I’m not sure how I came to be living in the countryside. I have always considered myself an urban person. Urban, with National Trust sub-clauses.

As a child I liked the countryside depicted in books: The Famous Five, Swallows and Amazons, The Wind in the Willows that sort of thing. Earnest children and reckless toads charging around the place eating ham and making beds from bracken.

Or in TV. I liked to think that the rural landscape of the UK was chock-a-block with dark haired, curvy, Catherine Zeta Jones-style Mariettes.

Growing up in Greater London, there was a danger that the closest I’d get to the countryside was the lid of a tub of Clover margarine.

We lived in Romford for the first decade of my childhood. Things don’t get much more urban than that.

Where others had trees and tinkling brooks, we had precincts and a concrete fountain belching the recycled waters of East London.

While our country cousins breathed fresh air, we inhaled the toxic fumes of the A12.

And then we moved. To the outskirts of Brentwood.

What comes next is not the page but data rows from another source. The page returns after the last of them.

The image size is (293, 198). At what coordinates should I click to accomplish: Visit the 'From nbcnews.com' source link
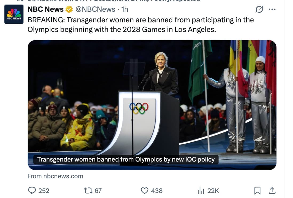click(x=55, y=176)
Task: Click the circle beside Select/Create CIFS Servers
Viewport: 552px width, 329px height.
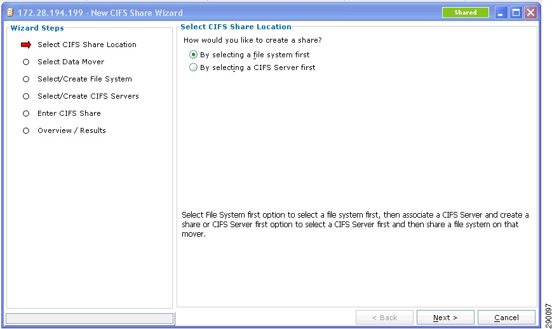Action: 26,96
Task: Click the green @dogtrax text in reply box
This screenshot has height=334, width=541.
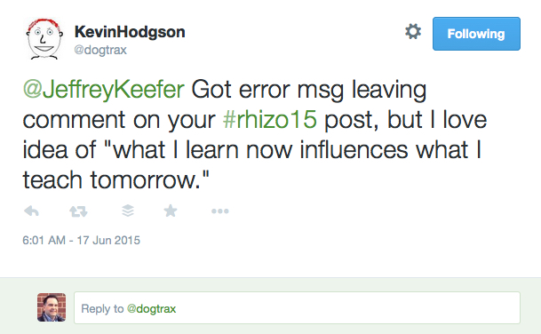Action: [x=152, y=308]
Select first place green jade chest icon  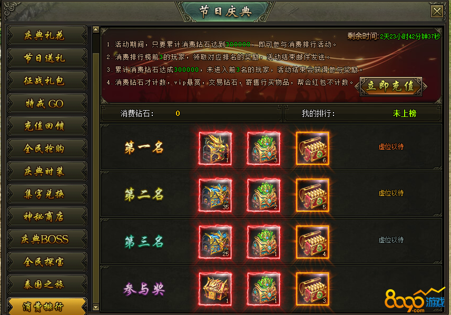[264, 148]
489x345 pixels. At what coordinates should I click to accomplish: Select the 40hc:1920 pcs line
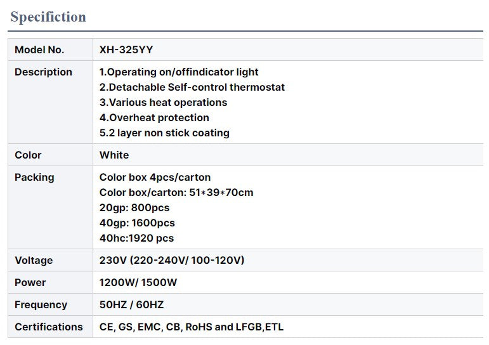pos(136,238)
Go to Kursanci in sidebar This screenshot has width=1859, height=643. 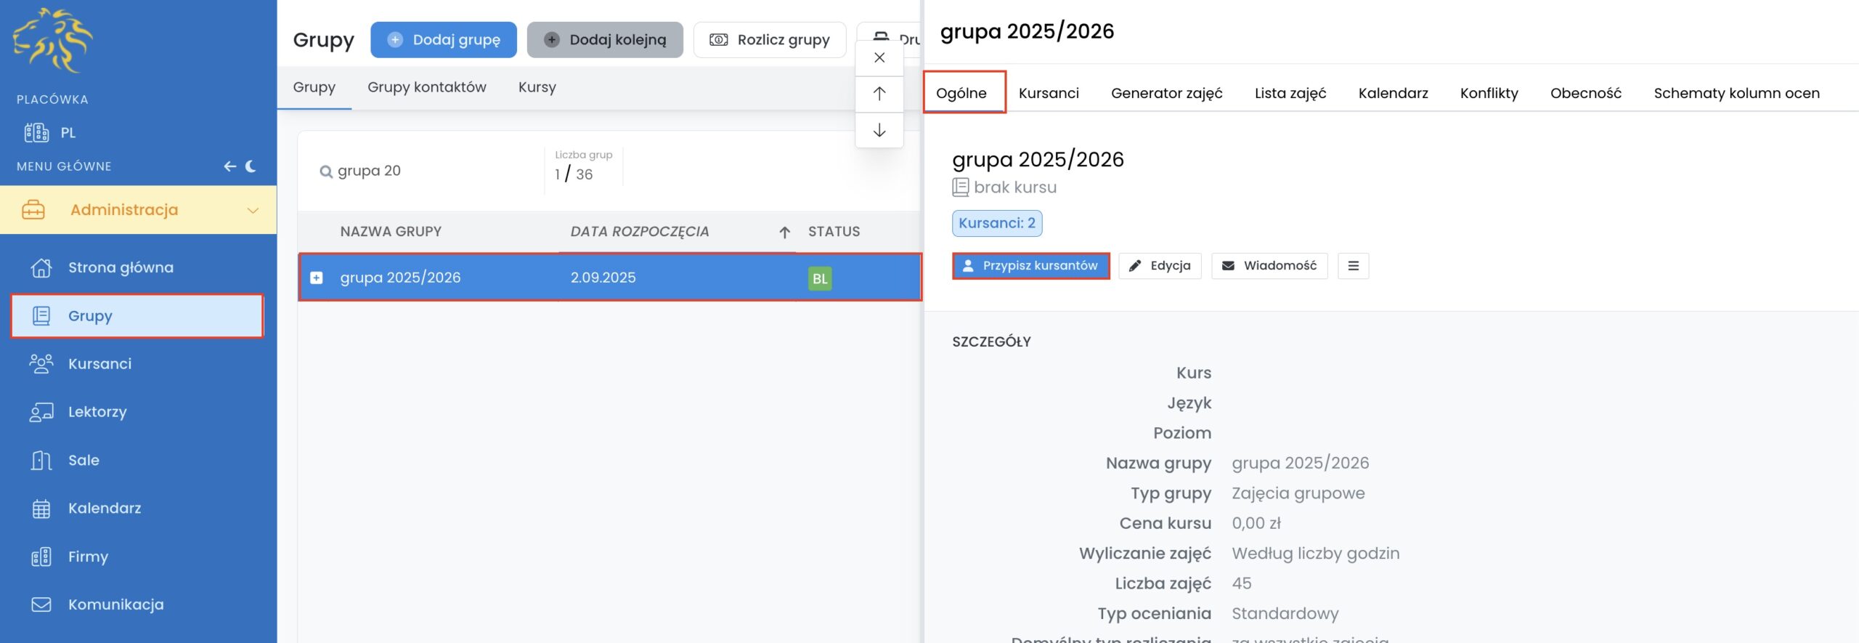(x=99, y=364)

We had, my parents informed us, relocated to the Green Belt – a much sought-after zone which  signified privilege.

For my mum and dad, who’d both grown up in the post-war wreckage of the East End, this must indeed have felt like a bucolic idyll.

My dad would describe our new home as ‘semi-rural’. What this meant in practice was that along our road was the back entrance to a country park, an industrial nursery supplying lettuces to Tesco and a battery chicken unit.

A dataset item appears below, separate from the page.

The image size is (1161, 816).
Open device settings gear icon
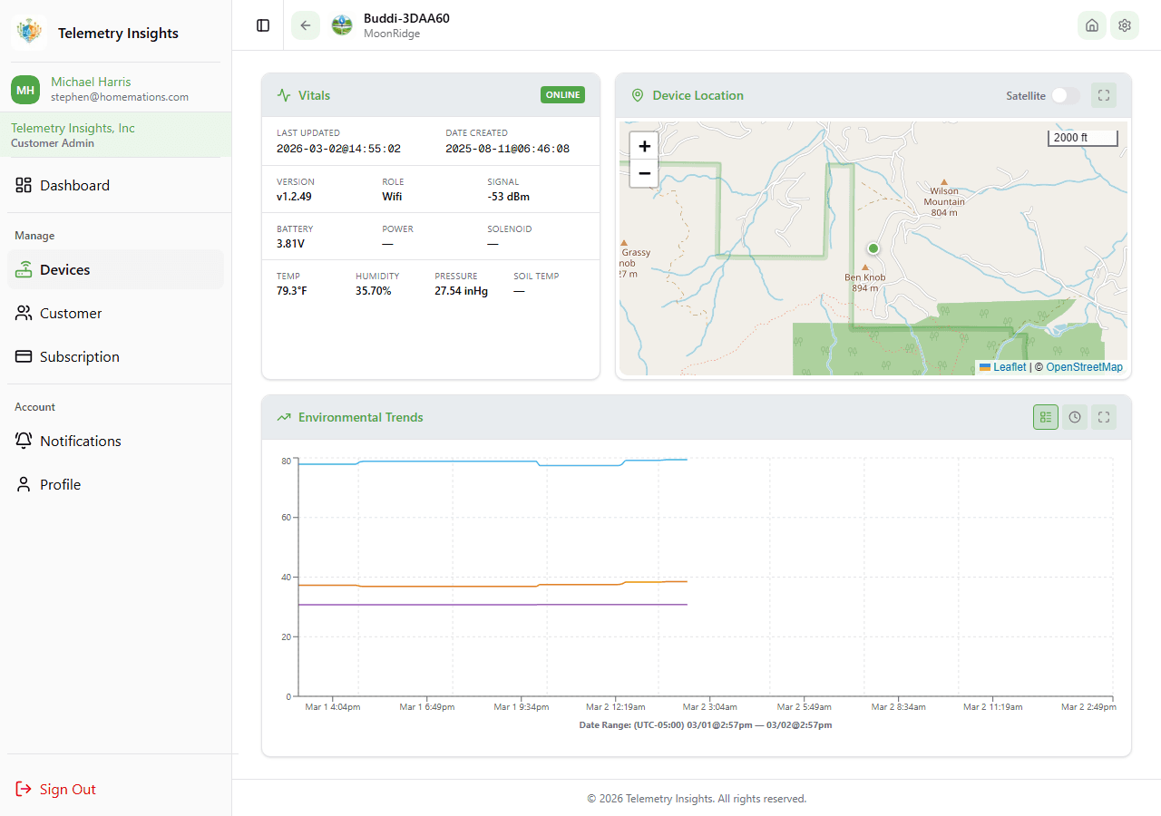pyautogui.click(x=1125, y=25)
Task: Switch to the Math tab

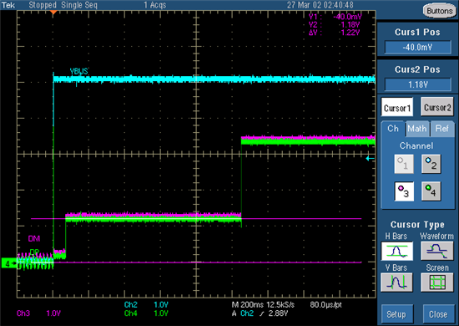Action: (x=416, y=129)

For my brother and me though, life was perfect. This was exactly enough countryside.

Plenty of woodland to play in (and later to enjoy a crafty cigarette) but close enough to the town that we could walk, if we were planning on spending our bus fare on cigarettes.

Ok, so we never made beds of bracken and heather, and we didn’t bust out the ginger beer on picnic rugs but we did shoot rats with a shotgun at the chicken farm.  Where Julian, Dick and Anne, George and Timmy the dog did ‘pop’, we’d mastered ‘bang!’

And we may not have built shelters in the country park, but we certainly stumbled across some improvised dens, often carpeted with pornographic magazines and the odd stocking. Oh yes, this semi-rural life was an education.

We had the balance right. Green spaces and mains sewerage! A tennis club and a chip shop! Hell, we even had street lights!

Decades down the line and I can tell you semi-rural and proper rural are very different things.

I have been living in Dorset for twenty-five years. And not the sophisticated bit, close to the sea. No, the deepest, darkest bit. The bit that really belongs to food production. The wild bit.

When I tried to imagine what life would be like as a grown up, I never envisaged living in a property with a septic tank.

I couldn’t have foreseen the close shaves I’d have with the milk tankers, driven at lunatic speeds around winding, country lanes.

I had no idea that I’d spend so much time repairing heels scratched and dirtied from walking across my own mud and gravel driveway.

Or that I’d have to apologise to my smart, city friends for the pungent smells emanating from my neighbours. Who are cows.

Or that I’d be awoken by the sounds of those same cows in labour.

I would never have bet that I’d live so far from London. Or from a theatre, cinema or supermarket.

That I would feel quite often dislocated from civilisation.

But I didn’t know either how much I’d come to love the soft, feminine, undulating landscape of the county.

That I’d relish pulling on my wellies to amble around it.

That I’d get a thrill from watching buzzards gliding on thermals, herons landing on the river or deer bathing in the sunshine.

And that the perfect darkness of my Dorset sky would provide so many bright stars to wish upon.

In Executive Youth I find I’m rural with urban sub-clauses.